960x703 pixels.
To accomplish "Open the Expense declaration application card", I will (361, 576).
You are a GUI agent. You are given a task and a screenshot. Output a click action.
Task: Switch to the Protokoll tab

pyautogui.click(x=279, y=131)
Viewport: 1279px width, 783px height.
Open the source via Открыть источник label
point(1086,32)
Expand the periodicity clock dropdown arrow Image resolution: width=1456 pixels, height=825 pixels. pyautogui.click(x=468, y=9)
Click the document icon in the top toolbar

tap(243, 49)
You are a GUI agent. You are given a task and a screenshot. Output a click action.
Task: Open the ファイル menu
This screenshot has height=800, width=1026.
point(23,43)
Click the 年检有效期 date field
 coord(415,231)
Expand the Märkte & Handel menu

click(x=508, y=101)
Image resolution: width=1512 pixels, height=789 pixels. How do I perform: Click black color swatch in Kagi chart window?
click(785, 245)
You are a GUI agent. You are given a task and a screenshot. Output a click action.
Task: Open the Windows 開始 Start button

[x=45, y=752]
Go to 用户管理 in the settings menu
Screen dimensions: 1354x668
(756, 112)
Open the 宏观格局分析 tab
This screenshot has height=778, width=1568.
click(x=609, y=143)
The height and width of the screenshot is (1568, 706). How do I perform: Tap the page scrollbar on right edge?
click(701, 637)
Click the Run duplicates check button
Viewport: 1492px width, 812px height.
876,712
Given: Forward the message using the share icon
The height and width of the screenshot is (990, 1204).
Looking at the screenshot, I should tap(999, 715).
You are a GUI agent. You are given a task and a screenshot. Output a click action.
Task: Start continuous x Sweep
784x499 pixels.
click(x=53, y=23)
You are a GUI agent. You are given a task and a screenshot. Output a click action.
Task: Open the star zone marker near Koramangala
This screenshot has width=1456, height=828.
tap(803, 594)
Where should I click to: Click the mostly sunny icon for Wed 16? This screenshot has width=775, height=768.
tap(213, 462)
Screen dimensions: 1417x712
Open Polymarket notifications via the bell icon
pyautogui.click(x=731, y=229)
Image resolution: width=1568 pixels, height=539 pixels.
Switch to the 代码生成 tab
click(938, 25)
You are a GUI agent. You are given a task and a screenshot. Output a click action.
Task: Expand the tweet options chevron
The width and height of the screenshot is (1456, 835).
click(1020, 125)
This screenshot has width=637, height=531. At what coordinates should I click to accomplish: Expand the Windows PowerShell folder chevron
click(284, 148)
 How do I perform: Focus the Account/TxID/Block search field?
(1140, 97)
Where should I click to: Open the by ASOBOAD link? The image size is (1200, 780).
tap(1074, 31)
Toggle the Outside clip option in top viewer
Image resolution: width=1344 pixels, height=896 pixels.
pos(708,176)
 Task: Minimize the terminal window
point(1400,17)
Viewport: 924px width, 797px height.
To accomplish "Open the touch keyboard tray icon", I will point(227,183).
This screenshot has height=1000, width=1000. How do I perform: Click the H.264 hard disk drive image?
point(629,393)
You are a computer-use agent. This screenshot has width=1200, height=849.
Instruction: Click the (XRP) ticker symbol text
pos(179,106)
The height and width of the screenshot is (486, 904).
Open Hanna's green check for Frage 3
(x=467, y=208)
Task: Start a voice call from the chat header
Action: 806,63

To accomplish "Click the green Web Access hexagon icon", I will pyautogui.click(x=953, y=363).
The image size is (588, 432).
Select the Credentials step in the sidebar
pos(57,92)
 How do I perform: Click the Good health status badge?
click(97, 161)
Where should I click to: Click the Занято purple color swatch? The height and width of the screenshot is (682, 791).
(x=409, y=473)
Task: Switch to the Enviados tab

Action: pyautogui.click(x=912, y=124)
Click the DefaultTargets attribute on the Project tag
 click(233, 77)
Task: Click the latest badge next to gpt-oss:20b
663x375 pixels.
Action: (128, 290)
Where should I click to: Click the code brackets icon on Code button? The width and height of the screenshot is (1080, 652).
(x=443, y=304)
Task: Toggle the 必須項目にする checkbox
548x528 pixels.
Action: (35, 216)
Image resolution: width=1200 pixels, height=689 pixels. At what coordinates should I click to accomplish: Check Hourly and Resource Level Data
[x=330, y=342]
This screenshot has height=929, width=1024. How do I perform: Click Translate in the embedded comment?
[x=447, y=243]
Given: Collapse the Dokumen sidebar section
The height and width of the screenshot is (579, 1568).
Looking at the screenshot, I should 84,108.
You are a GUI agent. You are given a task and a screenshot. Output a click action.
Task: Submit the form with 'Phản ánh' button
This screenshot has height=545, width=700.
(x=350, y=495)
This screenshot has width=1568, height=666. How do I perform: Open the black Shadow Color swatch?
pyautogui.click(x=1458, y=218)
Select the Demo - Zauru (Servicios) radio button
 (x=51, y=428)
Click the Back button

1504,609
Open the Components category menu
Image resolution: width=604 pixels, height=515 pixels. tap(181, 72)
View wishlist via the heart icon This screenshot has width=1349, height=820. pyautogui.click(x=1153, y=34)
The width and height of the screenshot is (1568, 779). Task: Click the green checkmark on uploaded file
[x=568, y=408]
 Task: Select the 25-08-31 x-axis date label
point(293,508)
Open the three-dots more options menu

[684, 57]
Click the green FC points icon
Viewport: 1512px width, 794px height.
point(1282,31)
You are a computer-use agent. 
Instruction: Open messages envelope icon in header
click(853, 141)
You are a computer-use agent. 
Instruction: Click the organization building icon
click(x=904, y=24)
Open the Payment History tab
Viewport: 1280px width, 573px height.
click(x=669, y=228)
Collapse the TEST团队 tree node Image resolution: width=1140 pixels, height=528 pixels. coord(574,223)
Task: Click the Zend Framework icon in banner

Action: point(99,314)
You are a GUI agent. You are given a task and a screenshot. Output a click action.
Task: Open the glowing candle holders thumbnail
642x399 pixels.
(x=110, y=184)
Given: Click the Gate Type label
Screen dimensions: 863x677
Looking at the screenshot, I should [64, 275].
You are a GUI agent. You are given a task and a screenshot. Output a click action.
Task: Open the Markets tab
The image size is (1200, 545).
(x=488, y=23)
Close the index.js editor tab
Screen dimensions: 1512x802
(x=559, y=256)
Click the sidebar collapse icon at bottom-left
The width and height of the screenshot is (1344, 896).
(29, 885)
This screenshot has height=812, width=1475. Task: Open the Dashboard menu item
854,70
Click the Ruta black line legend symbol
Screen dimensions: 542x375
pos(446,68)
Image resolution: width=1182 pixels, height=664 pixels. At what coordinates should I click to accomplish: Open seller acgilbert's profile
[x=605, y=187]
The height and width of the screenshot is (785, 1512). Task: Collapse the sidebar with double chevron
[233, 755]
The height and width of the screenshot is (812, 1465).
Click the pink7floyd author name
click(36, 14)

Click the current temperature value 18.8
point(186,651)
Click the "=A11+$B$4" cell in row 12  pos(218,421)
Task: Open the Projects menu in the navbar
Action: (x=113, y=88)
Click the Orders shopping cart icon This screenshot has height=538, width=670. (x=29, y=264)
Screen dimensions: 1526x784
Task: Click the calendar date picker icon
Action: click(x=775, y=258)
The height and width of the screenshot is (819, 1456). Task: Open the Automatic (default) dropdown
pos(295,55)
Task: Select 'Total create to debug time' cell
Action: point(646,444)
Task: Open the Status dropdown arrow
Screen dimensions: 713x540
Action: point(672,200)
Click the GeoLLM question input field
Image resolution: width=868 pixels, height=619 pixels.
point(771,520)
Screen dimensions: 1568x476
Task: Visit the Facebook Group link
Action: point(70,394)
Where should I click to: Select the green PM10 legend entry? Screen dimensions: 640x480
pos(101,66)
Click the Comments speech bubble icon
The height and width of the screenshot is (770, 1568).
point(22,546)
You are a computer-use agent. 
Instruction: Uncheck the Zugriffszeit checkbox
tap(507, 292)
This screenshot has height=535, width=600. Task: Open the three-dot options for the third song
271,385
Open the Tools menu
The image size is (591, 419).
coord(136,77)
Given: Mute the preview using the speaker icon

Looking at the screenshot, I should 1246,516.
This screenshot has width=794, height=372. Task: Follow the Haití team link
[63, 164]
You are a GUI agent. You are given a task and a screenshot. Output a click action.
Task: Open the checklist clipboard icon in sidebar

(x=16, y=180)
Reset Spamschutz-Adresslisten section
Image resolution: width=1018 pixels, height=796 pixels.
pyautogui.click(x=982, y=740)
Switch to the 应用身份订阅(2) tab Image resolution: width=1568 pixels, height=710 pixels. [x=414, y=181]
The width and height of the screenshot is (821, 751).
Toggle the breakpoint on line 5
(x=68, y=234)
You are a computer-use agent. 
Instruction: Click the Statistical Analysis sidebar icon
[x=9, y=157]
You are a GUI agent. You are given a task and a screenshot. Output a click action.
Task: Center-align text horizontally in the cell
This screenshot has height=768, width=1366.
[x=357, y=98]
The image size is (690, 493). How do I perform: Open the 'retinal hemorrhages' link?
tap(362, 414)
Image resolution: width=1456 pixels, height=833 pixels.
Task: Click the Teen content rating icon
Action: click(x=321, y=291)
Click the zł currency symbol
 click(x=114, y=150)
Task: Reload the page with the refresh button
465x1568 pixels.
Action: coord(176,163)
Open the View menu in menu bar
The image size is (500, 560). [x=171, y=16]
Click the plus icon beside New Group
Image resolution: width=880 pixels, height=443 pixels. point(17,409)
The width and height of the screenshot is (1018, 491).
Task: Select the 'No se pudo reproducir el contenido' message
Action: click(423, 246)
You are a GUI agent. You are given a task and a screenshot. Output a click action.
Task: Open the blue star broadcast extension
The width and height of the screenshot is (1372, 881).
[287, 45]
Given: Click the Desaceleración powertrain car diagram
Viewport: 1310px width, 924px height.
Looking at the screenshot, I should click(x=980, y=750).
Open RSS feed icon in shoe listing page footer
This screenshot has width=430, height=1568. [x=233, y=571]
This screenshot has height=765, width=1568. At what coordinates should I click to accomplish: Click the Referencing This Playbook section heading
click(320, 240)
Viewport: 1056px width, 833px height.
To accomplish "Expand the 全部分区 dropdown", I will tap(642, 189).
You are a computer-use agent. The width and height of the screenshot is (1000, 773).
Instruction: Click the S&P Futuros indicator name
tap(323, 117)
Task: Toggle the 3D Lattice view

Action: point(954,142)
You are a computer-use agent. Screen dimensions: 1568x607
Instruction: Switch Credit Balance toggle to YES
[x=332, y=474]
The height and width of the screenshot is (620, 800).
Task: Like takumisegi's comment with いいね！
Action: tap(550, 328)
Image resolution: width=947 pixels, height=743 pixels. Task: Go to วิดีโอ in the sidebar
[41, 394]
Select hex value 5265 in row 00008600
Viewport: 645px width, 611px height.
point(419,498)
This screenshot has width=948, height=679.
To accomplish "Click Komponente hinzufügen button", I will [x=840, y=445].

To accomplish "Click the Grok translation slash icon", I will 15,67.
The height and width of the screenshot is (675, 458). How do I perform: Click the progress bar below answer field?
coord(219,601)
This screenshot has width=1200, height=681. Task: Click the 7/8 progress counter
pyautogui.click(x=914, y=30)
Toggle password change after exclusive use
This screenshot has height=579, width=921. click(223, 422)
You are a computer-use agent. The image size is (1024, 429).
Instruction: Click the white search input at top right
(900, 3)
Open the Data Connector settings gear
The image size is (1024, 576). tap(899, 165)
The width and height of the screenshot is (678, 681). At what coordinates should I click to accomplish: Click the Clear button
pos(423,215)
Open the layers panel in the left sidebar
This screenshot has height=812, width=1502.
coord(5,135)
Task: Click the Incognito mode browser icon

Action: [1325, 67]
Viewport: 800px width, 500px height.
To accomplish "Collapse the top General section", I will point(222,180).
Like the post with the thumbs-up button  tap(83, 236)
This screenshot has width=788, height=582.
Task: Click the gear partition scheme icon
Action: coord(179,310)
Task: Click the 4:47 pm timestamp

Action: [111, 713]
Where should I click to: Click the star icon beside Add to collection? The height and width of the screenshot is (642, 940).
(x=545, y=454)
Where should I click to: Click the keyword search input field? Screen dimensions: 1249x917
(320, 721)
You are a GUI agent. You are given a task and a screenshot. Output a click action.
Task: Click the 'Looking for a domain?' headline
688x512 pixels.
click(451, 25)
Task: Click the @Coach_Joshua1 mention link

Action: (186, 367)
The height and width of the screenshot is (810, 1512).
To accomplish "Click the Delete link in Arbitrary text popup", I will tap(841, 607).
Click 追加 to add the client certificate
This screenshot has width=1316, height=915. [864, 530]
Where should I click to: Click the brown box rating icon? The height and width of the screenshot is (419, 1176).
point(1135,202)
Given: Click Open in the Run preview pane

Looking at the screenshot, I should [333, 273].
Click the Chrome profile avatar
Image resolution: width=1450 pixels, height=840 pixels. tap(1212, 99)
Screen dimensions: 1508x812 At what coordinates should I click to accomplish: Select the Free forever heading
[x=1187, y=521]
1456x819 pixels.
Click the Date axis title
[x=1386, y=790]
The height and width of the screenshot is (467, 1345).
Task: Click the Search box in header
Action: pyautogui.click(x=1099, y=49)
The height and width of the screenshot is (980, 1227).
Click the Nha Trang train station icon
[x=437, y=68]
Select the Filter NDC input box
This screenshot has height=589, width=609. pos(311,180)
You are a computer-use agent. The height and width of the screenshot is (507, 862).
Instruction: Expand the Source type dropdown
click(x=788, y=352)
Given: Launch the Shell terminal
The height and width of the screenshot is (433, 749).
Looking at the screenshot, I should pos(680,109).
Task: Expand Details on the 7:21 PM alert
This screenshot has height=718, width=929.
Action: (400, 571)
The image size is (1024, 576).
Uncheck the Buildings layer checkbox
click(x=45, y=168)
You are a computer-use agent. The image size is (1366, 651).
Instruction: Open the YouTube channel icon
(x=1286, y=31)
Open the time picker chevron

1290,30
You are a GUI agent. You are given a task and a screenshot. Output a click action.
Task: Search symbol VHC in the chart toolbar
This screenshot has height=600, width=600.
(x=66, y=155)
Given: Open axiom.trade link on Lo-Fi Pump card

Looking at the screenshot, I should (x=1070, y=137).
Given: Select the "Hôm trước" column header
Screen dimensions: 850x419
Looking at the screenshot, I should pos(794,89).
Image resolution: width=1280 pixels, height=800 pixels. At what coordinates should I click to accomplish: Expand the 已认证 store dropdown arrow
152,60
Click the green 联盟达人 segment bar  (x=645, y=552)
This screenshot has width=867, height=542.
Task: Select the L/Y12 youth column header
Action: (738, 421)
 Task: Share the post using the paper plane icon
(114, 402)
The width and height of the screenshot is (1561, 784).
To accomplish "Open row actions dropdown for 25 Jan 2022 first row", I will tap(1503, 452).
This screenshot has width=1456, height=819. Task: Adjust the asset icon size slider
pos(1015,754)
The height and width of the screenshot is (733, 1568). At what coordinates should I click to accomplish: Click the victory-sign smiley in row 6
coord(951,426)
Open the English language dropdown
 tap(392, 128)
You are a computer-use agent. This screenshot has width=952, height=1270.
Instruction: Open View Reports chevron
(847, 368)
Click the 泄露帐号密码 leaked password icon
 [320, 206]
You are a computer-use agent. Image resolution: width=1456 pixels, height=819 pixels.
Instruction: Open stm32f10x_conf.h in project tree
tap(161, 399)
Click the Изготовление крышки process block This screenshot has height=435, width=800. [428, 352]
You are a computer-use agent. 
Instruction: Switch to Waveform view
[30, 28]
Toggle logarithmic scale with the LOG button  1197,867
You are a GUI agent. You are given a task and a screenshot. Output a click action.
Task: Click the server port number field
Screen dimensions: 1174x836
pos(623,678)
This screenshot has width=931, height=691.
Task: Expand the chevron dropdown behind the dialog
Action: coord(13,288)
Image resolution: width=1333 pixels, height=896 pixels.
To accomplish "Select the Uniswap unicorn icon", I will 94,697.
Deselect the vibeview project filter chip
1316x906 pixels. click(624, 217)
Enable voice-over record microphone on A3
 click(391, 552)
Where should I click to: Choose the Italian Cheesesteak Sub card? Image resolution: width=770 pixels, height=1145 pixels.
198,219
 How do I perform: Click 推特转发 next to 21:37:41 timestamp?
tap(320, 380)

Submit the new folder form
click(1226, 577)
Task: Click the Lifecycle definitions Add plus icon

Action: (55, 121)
======
## Requirement
Count the lines in the rows above that contain the string "label", treating uppercase and lowercase as different. Reply with the number only.

## Task output
3